===== Material for this exercise
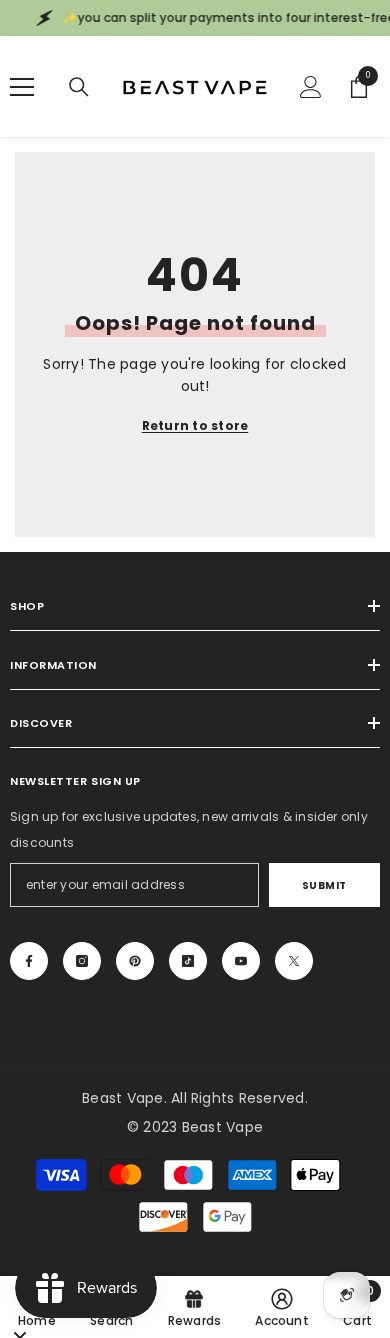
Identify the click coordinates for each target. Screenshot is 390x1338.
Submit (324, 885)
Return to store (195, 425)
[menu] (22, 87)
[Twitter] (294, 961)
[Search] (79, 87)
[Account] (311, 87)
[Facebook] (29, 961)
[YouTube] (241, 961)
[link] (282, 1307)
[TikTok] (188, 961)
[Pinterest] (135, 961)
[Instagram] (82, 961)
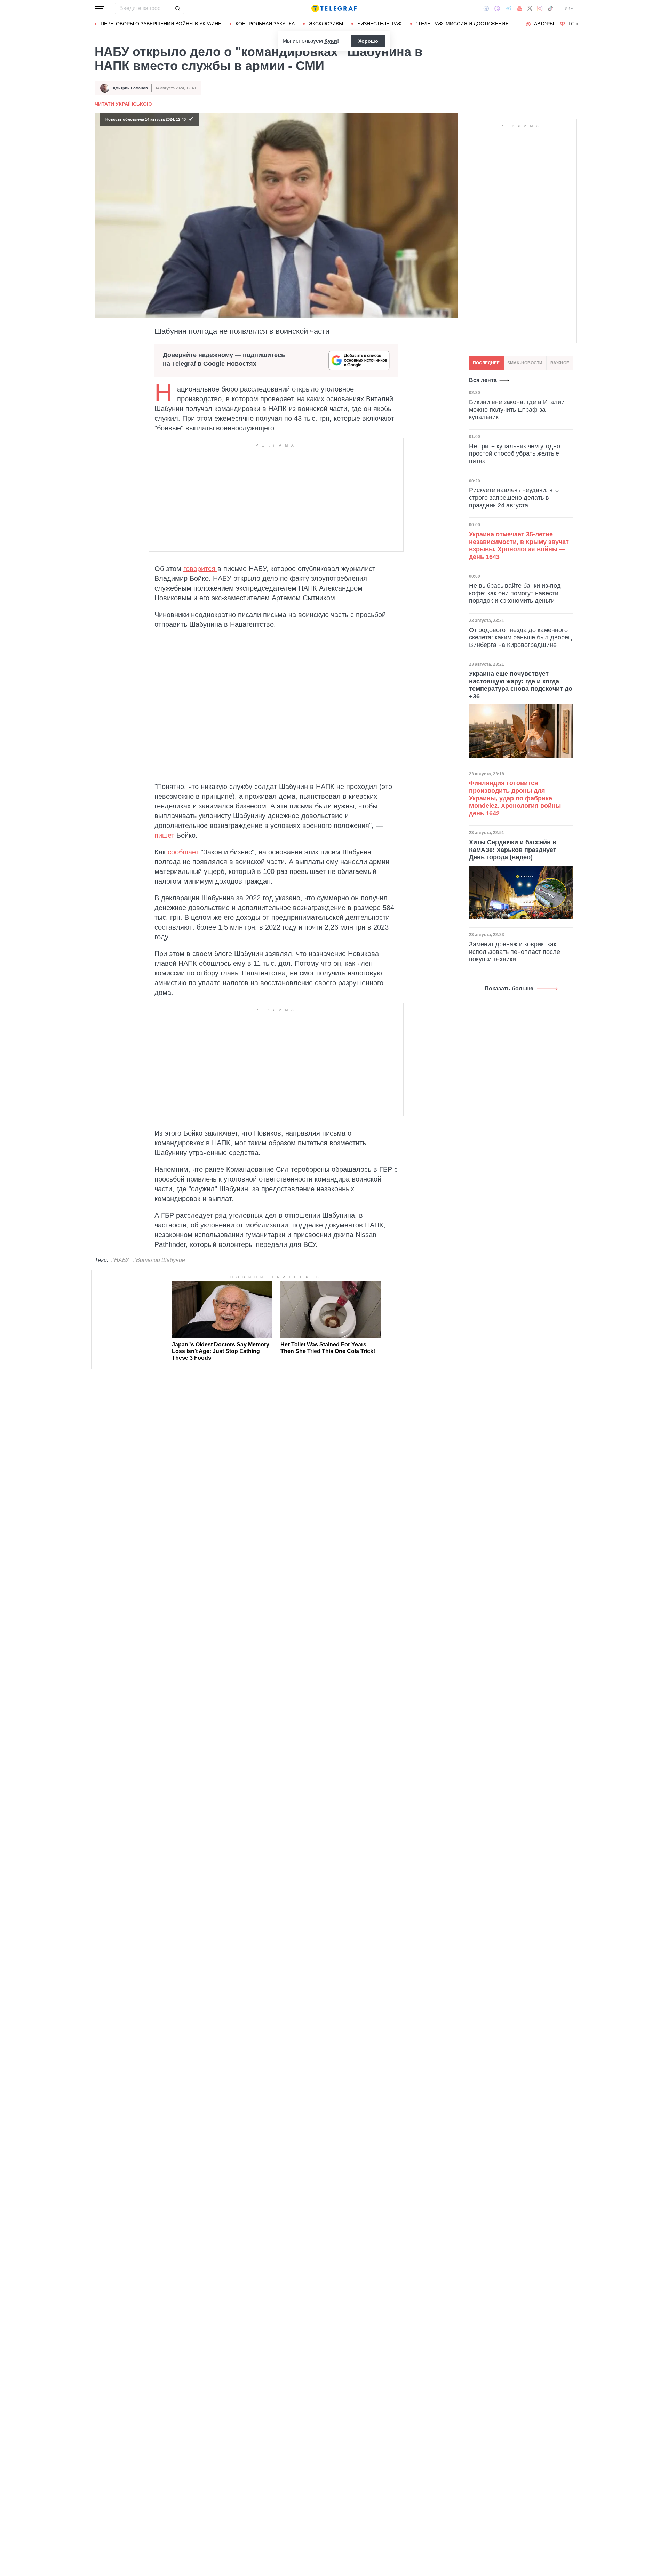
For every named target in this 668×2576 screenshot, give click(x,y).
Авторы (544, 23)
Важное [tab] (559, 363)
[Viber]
==========
Go through the material above and output exactly the lines from the one containing "Return to store (195, 425)" through the one containing "[Instagram] (82, 961)".

Return to store (195, 425)
[menu] (22, 87)
[Twitter] (294, 961)
[Search] (79, 87)
[Account] (311, 87)
[Facebook] (29, 961)
[YouTube] (241, 961)
[link] (282, 1307)
[TikTok] (188, 961)
[Pinterest] (135, 961)
[Instagram] (82, 961)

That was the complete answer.